Pixel coordinate grounding data:
☆ ☆ ☆
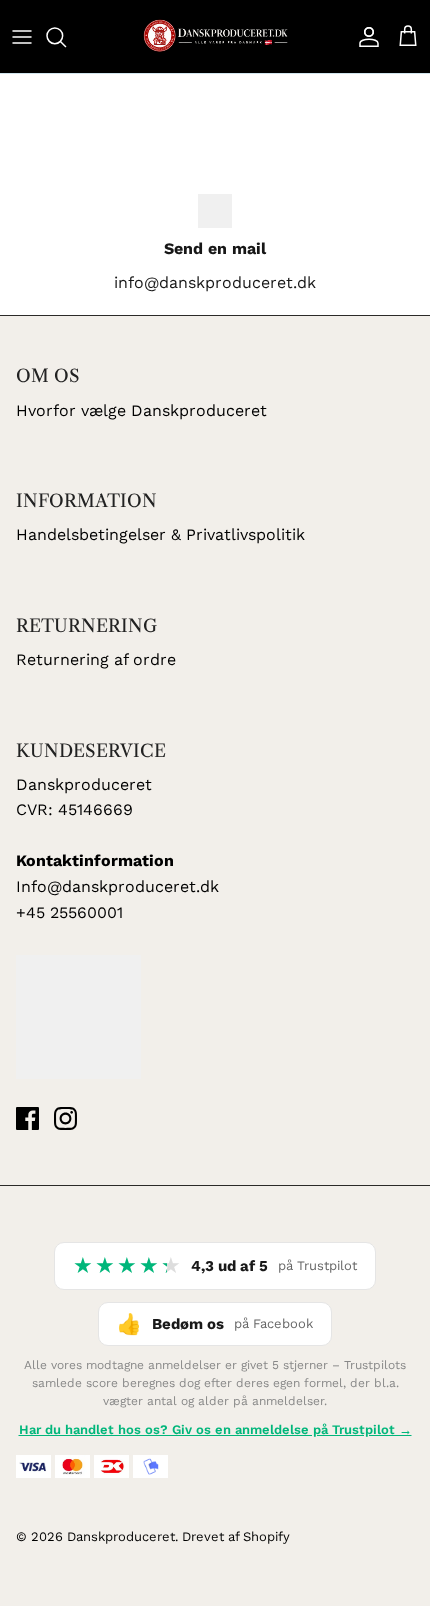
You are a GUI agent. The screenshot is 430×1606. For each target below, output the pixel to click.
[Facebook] (27, 1118)
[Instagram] (65, 1118)
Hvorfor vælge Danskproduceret (141, 410)
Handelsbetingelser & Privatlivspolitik (160, 534)
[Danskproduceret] (215, 36)
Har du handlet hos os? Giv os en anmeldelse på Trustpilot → (215, 1429)
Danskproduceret (121, 1536)
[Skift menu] (22, 37)
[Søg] (66, 37)
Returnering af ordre (96, 659)
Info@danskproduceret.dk (117, 886)
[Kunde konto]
☆ ☆ ☆
Begin at the top of the records above and retype each line exactly until the line containing "[Danskproduceret] (215, 36)", which is included. Skip all pictures.

→ ANSWER TO THIS EXERCISE
You are a GUI agent. The screenshot is 430×1606. For each target below, output the pixel to click.
[Facebook] (27, 1118)
[Instagram] (65, 1118)
Hvorfor vælge Danskproduceret (141, 410)
Handelsbetingelser & Privatlivspolitik (160, 534)
[Danskproduceret] (215, 36)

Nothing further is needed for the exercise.